══ EXTRACTED TEXT
# MKIV Golf 2.0 to VR6 engine swap



## Dave D (Apr 1, 2010)

OK, before everyone tells me to check the archives for info, I have spent hours looking but have found nothing usable. So what I am asking is : 
Has anyone posted a good step by step thread of swapping out a 2.0 for a 12v VR6 in a MKIV Golf/Jetta??
I am not a noob to swaps and own an Auto shop, so the tech aspect is easy. The info I am really after is for the wiring/ecm/immobilizer part of the swap. What parts are plug and play, and what parts have to be swapped from the original donor? Would it be easier to send the ECM to be flashed to eliminate the Immobilizer?
This are the type of questions I need answered.

And to those who say " just sell the car and buy an original VR6 car", my answer is that they didn't make a VR6 4 door Golf!! I need the 4 door, but don't like the looks of the Jetts!!

Thanks,

Dave D.


----------



## dubbinmk2 (Jan 15, 2008)

what year are the two cars?


----------



## Dave D (Apr 1, 2010)

The vehicle getting the swap is a 2001 Golf, I have not purchased the donor yet. I assume(here we go) that I need to get at least a 2000 to 2001 Jetta glx donor. I want an auto trans. I was planning on looking for a totalled but running car as I probably need too many things to just get them separate from a salvage yard. I was told that roughly the swap involves: The engine and trans themselves(along with needed mounts and plumbing), the ECM and harness( will they plug and play into the 2.0 Golf's main connectors?), the trans controller and harness, and then here's where things get questionable..........
════
══ MATERIAL SUPPLIED
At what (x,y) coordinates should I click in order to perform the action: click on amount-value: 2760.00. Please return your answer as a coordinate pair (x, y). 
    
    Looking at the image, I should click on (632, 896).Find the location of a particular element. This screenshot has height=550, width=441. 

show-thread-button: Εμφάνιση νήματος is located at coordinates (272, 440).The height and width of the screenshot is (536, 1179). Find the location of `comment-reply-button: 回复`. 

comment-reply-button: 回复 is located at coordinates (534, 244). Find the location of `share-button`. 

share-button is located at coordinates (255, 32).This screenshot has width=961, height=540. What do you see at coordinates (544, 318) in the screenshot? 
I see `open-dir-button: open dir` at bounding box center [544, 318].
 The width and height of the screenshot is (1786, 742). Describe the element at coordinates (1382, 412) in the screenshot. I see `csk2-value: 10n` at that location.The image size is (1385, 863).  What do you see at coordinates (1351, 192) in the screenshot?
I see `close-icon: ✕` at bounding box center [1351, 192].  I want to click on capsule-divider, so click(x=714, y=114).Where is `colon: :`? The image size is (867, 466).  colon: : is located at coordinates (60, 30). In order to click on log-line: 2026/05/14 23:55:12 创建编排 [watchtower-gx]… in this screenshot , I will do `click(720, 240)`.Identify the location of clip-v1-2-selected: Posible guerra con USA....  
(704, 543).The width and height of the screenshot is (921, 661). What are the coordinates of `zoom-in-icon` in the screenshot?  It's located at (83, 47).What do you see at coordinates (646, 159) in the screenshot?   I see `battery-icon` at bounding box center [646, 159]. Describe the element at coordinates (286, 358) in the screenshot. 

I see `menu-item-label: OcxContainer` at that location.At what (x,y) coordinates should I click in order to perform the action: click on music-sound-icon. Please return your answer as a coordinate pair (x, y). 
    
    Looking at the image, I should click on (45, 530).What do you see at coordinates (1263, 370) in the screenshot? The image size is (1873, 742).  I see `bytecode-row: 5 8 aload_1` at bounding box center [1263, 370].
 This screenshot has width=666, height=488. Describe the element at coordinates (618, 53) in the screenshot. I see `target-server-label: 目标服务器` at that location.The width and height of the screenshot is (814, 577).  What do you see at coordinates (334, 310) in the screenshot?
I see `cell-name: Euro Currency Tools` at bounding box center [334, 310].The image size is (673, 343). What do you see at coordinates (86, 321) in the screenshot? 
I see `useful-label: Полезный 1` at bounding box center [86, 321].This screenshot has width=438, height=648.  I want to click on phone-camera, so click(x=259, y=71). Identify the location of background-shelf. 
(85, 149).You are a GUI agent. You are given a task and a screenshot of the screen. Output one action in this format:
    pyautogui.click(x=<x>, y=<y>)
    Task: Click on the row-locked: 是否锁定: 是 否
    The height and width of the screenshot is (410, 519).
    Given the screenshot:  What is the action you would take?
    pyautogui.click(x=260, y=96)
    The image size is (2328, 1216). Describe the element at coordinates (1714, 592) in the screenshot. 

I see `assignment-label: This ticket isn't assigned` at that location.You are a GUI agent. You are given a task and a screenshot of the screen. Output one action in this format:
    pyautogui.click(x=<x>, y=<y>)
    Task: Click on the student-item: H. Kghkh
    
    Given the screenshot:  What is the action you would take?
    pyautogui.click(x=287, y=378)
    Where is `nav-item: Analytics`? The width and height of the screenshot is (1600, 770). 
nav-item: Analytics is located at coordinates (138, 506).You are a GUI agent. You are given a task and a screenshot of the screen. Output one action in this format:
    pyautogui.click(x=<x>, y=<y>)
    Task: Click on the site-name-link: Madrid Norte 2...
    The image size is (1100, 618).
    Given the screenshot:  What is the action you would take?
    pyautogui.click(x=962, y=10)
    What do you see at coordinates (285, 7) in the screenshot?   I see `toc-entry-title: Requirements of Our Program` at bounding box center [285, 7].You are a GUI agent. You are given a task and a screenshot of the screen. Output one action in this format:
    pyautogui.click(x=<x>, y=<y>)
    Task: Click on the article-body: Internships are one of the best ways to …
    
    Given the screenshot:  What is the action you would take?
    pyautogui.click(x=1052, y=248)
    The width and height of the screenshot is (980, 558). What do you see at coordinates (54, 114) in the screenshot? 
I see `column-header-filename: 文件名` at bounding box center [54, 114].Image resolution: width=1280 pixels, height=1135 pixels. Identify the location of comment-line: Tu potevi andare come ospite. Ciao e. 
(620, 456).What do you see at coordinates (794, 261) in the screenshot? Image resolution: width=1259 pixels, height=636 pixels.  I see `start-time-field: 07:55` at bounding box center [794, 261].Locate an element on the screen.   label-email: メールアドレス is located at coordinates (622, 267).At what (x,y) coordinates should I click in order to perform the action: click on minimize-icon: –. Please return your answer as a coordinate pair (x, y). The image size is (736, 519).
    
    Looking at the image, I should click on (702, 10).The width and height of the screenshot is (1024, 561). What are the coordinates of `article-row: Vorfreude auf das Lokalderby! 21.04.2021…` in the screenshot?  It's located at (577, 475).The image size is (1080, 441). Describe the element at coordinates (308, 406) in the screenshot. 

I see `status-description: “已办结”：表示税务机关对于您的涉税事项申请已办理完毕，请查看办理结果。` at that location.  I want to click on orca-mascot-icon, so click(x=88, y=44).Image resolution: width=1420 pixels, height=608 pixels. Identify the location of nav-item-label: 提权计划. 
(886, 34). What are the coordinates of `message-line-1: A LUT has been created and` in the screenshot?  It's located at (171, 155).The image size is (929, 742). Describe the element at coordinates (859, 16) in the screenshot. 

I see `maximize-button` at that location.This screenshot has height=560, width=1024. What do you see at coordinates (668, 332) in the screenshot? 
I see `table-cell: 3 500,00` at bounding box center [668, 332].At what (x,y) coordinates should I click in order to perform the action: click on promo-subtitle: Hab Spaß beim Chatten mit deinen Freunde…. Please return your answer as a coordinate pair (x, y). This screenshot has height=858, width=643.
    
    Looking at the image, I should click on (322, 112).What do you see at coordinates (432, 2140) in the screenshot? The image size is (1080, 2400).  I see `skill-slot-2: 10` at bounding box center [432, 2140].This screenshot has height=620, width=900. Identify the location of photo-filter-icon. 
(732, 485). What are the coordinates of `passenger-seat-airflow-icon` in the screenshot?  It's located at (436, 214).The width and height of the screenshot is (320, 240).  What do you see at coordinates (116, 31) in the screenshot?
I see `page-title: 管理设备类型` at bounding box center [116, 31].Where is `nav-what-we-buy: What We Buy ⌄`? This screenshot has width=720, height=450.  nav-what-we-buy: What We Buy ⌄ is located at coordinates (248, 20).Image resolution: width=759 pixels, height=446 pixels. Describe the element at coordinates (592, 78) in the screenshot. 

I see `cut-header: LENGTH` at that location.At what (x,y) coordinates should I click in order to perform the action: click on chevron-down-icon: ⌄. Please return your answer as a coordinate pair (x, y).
════
_WHAT TO DO_
**a)** Rewrite the paragraph of the engine swap thread that begins "I am not a noob to swaps" as a short bulleted list that keeps its main facts.
**b)** For each statement, say yes or no according to the engine swap thread, and quote the words that decide it. (i) The car receiving the swap is a 2001 Golf. (ii) The donor car has already been bought. (iii) The poster wants a manual transmission.
**c)** Quote the stretch of the engine swap thread from "This are the" through "(Jan 15, 2008)".
The listing is separate material and has no connection to the engine swap thread.

_ANSWER SET_
**a)**
- The poster has done swaps before and owns an auto shop, so the technical side is easy.
- The information needed is about the wiring, ECM and immobilizer part of the swap.
- Open questions: which parts are plug and play, which must be swapped from the original donor, and whether having the ECM flashed to eliminate the immobilizer would be easier.

**b)**
(i) Yes: "The vehicle getting the swap is a 2001 Golf"
(ii) No: "I have not purchased the donor yet"
(iii) No: "I want an auto trans."

**c)**
This are the type of questions I need answered.

And to those who say " just sell the car and buy an original VR6 car", my answer is that they didn't make a VR6 4 door Golf!! I need the 4 door, but don't like the looks of the Jetts!!

Thanks,

Dave D.


----------



## dubbinmk2 (Jan 15, 2008)